Quando o terror "Um lugar perigoso" estreou, em 2018, muita gente se surpreendeu com o talento de seu diretor: conhecido por seu desempenho na série "The office" (2005-2013), onde interpretava o bom-moço Jim Halpert, o jovem John Krasinski mostrava, então, uma faceta que não era exatamente nova para os fãs de cinema independente, que o acompanhavam desde sua estreia como diretor de longas-metragens - com o elogiado mas pouco visto "Breves entrevistas com homens hediondos", de 2009. Sensível, discreto e dotado de um senso de humor caloroso e humano, Krasinski atingiu, em seu segundo filme, o equilíbrio perfeito entre drama, comédia e romance. "Família Hollar" pode não ser um exemplo de originalidade (e tampouco tenta subverter as regras do cinema mainstream), mas é uma deliciosa sessão de risadas e lágrimas, defendida por um elenco acima de qualquer crítica e amparada por um roteiro redondinho, do qual é impossível não se gostar.

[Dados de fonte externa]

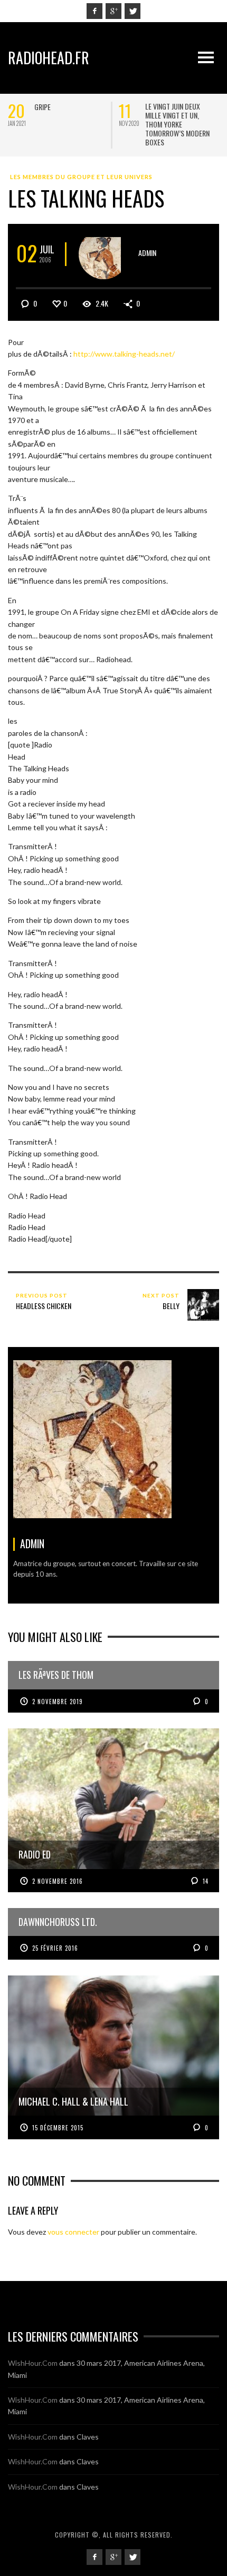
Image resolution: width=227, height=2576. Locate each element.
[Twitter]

Se o filme tem um personagem principal, este é John Hollar, interpretado pelo próprio diretor: às vésperas de tornar-se pai pela primeira vez e frustrado com uma carreira de desenhista de graphic novels que não deslancha, ele é chamado às pressas para voltar à sua cidade natal quando sua mãe, a agregadora Sally (Margo Martindale), é diagnosticada com um tumor cerebral. Chegando em casa, ele encontra uma família à beira do colapso: seu pai, Don (Richard Jenkins), está falido, e seu irmão, Ron (Shartlo Copley), não consegue superar o divórcio e vive em constante conflito com a ex-mulher a respeito das duas filhas pequenas. Além disso, o enfermeiro que cuida de sua mãe, Jason (Charlie Day), agora é casado com sua ex-namorada, Gwen (Mary Elizabeth Winstead) - que deixa bem claro a quem quiser ouvir que ainda não o esqueceu. Enquanto tenta lidar com toda a pressão que subitamente caiu em sua cabeça, John conta com o apoio da apaixonada Rebecca (Anna Kendrick) - com quem não consegue se comprometer completamente.

 

Alternando sequências de um humor ingênuo e momentos que desafiam o público a não derramar rios de lágrimas, "Família Hollar" se sustenta em dois pilares fundamentais para cativar a plateia: seu roteiro, enxuto e nitidamente influenciado pelo bom cinema de personagens europeu, e seus atores, excepcionais e em dias de grande inspiração. Sem medo de abraçar carinhosamente os clichês que inundam os dramas familiares - e explorando-os a seu favor -, o script do também produtor Jim Strouse apresenta personagens com os quais a identificação é fácil e imediata e conduz com sensibilidade a trajetória de pessoas cuja complexidade vai se revelando pouco a pouco, conforme as situações vão se apresentando, muitas vezes de forma inexorável e avassaladora. É um imenso acerto não dotar nenhum de seus protagonistas com almas irretocáveis - todos os membros da família já erraram e acertaram da mesma forma, o que faz deles seres humanos falíveis e que podem ser encontrados em qualquer lugar do mundo, em qualquer classe social, em qualquer raça. Tal universalidade é um gol de placa - especialmente quando seus representantes são interpretados por um elenco de aplaudir de pé.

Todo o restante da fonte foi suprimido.